Collected data entries:
◆ ◆ ◆ ◆ ◆ ◆ ◆
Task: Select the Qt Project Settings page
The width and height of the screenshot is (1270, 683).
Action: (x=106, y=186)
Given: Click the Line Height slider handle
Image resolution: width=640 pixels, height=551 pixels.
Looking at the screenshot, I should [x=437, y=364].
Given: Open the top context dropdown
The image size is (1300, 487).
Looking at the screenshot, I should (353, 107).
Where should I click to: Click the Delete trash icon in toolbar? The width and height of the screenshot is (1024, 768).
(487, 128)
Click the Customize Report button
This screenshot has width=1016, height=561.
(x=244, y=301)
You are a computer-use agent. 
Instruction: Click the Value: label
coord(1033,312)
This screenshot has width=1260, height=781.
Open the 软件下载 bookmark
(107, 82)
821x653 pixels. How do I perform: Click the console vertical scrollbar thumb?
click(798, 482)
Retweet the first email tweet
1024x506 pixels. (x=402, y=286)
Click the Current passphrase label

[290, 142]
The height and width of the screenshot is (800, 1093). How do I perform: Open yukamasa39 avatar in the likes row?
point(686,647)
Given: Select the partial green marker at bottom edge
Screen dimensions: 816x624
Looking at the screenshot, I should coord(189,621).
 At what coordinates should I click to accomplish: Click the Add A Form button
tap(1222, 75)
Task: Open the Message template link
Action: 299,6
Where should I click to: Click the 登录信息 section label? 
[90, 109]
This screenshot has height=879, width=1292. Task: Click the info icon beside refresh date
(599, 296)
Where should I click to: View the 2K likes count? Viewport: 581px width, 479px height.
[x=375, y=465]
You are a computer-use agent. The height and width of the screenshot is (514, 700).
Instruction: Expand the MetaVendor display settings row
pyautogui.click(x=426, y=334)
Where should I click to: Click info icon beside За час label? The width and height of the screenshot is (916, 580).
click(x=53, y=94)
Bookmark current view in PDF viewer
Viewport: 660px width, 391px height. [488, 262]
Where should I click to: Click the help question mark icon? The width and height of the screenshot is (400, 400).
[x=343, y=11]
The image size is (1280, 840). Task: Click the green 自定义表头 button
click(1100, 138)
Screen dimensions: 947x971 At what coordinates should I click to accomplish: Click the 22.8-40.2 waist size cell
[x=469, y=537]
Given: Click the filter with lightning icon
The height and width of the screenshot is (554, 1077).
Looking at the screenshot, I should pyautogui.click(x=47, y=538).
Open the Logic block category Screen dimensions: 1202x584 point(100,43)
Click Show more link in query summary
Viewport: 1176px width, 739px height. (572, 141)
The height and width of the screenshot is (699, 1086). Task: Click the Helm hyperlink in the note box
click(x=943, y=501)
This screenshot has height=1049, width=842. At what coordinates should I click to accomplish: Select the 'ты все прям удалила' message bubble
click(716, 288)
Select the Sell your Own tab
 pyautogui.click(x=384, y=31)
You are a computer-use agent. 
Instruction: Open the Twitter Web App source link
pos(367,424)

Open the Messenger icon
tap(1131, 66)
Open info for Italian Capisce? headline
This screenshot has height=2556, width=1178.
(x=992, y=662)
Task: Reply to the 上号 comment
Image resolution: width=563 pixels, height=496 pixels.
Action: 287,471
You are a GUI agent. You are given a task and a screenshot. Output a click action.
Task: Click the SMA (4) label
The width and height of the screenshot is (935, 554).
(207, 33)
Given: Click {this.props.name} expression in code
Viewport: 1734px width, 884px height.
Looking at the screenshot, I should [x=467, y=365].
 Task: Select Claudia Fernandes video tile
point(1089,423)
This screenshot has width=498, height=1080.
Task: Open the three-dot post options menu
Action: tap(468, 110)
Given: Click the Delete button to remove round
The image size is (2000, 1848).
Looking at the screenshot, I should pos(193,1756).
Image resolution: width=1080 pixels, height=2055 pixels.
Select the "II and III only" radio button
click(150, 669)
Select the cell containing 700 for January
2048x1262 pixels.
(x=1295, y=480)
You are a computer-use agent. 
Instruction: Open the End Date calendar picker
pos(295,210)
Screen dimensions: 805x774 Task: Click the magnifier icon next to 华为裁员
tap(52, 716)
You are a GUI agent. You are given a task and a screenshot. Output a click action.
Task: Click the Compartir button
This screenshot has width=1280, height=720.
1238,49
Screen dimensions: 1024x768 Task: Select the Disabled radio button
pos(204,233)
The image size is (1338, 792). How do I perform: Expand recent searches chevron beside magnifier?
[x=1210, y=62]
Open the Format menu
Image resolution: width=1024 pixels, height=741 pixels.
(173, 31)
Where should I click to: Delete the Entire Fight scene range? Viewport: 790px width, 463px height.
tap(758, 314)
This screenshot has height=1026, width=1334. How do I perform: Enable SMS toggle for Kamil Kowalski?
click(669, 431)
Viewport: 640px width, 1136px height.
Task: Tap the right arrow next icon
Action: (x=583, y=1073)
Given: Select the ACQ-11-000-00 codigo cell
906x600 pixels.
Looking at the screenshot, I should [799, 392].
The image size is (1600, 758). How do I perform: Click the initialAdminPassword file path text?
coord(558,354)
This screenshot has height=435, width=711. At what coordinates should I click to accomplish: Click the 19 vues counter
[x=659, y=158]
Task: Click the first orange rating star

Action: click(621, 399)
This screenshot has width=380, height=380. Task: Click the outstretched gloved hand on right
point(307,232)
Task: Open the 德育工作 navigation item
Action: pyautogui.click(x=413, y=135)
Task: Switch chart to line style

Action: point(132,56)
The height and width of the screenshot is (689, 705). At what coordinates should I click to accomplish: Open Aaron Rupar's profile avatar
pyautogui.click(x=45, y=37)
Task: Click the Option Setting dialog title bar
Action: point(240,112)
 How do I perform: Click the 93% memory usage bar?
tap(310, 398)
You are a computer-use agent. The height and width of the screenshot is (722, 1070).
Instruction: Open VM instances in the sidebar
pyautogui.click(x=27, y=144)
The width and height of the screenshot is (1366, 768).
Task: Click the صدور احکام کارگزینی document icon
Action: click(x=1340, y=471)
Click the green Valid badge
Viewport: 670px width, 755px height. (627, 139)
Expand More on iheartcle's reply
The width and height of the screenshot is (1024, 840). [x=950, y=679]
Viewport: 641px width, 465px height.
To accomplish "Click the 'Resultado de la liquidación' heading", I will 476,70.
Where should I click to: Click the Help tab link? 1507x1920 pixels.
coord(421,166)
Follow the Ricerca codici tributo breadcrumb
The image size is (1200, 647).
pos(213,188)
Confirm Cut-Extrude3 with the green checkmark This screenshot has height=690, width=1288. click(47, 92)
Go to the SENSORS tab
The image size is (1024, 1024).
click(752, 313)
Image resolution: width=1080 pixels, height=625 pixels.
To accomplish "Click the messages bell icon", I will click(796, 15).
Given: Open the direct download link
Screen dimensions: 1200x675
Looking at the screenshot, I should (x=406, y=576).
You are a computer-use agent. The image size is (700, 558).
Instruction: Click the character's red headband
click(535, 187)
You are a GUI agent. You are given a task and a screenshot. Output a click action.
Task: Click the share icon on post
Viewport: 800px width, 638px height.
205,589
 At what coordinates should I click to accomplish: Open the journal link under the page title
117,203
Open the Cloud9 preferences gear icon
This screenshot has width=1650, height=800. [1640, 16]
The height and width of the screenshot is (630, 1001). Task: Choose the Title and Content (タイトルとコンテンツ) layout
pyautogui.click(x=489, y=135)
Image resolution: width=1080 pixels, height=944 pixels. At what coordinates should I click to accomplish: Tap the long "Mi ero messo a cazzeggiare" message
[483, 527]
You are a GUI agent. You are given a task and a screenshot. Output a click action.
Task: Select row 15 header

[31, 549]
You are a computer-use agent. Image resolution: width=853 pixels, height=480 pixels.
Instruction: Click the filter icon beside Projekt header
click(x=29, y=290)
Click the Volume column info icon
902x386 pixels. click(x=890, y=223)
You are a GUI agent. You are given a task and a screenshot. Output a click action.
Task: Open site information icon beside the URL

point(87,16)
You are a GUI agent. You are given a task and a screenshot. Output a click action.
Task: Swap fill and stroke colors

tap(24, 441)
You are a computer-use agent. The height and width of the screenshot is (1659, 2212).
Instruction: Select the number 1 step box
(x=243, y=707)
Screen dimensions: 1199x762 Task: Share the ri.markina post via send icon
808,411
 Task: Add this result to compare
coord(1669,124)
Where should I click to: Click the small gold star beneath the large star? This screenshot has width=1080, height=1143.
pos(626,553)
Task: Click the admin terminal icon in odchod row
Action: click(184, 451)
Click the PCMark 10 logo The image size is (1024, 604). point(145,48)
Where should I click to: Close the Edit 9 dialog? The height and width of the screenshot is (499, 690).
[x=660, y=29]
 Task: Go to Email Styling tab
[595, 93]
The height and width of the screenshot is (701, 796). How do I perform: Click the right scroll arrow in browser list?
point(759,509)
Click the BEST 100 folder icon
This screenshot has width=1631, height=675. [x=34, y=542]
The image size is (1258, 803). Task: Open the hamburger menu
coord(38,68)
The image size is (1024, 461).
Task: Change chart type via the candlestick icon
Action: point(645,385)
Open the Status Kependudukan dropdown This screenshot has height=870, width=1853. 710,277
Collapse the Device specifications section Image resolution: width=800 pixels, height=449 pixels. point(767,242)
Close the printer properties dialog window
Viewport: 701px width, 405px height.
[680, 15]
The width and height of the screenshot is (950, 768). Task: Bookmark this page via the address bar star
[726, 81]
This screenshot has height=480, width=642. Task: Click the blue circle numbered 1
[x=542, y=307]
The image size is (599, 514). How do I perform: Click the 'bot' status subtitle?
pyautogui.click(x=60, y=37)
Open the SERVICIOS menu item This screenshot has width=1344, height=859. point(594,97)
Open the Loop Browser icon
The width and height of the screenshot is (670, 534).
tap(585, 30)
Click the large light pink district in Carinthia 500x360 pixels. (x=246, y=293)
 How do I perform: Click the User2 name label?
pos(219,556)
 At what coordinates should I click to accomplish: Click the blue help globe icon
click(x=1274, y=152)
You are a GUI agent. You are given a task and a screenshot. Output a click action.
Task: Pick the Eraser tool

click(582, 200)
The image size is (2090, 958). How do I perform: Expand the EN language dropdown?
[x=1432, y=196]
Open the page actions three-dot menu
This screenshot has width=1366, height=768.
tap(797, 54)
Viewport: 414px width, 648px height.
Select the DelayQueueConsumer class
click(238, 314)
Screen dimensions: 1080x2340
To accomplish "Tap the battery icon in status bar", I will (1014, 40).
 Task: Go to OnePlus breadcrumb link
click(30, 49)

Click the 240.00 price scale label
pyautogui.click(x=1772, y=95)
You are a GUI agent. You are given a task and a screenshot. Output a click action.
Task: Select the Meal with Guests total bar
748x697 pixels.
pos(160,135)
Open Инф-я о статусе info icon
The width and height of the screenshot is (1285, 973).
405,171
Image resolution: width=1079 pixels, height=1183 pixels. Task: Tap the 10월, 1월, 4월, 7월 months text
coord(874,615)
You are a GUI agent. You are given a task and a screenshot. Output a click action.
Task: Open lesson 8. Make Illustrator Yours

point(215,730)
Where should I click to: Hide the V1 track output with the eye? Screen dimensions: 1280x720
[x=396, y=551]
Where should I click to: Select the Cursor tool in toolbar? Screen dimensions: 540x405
◆ ◆ ◆ ◆ ◆ ◆ ◆
◆ **Required work**:
Using the records above, output exactly the lines from the first through the line that contains "Given: Click the Line Height slider handle", with both of those included.

◆ **Answer to this task**:
Task: Select the Qt Project Settings page
The width and height of the screenshot is (1270, 683).
Action: (x=106, y=186)
Given: Click the Line Height slider handle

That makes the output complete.